◆ WHAT IS NEEDED
All lines of the material that contain "Share" must be copied out.
┏━━
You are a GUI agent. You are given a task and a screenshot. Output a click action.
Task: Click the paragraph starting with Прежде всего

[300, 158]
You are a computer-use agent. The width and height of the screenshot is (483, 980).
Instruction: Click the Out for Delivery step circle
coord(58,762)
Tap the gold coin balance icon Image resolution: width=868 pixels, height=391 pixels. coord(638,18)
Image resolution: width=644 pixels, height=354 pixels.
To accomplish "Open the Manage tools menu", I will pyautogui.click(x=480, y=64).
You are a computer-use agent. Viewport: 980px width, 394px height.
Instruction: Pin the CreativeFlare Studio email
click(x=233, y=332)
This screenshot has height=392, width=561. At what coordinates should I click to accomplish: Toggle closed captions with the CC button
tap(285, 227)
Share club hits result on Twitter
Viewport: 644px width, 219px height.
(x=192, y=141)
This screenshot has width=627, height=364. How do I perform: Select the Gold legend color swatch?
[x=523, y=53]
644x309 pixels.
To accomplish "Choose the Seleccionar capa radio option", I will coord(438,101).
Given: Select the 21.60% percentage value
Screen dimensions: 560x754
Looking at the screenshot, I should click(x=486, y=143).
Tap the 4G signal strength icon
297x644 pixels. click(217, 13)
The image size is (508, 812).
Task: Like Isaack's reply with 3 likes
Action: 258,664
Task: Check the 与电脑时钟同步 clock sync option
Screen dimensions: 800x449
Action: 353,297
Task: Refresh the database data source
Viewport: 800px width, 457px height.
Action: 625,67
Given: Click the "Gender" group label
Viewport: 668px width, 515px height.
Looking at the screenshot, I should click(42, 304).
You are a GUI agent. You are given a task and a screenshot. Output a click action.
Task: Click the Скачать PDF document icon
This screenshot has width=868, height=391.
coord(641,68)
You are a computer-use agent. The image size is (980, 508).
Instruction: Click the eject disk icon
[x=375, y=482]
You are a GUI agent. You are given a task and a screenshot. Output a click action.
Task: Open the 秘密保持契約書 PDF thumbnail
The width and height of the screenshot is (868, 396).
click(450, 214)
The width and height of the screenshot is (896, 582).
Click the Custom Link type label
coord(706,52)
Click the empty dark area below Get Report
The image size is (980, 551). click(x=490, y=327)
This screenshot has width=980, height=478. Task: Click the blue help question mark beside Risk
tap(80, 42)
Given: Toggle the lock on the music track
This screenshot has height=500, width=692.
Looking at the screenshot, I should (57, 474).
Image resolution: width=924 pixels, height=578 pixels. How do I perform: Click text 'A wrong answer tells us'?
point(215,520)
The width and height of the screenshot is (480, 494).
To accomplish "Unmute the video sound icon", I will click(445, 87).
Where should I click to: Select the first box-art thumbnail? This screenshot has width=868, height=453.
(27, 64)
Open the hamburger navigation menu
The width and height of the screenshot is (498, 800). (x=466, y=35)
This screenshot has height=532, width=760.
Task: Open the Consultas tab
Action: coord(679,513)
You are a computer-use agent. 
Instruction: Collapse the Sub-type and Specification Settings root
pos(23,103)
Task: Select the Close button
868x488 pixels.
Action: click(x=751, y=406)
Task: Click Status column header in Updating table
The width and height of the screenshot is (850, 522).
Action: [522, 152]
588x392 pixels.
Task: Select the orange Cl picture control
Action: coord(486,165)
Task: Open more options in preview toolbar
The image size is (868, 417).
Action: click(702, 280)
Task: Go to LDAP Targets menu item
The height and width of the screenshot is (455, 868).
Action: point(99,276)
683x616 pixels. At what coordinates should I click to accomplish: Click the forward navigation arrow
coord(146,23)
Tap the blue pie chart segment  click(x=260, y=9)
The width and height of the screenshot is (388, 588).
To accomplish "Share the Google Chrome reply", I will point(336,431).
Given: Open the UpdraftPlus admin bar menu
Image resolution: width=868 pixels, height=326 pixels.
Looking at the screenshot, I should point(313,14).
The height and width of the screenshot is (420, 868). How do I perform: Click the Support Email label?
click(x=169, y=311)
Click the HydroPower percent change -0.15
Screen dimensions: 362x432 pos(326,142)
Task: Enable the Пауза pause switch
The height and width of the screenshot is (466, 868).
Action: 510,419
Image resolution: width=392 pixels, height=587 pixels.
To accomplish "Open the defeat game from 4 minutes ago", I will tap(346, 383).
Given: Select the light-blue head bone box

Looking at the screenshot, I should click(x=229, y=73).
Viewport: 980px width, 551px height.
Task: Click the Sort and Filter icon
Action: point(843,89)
┗━━
◆ SOLVED EXERCISE
Share club hits result on Twitter
To accomplish "Share the Google Chrome reply", I will point(336,431).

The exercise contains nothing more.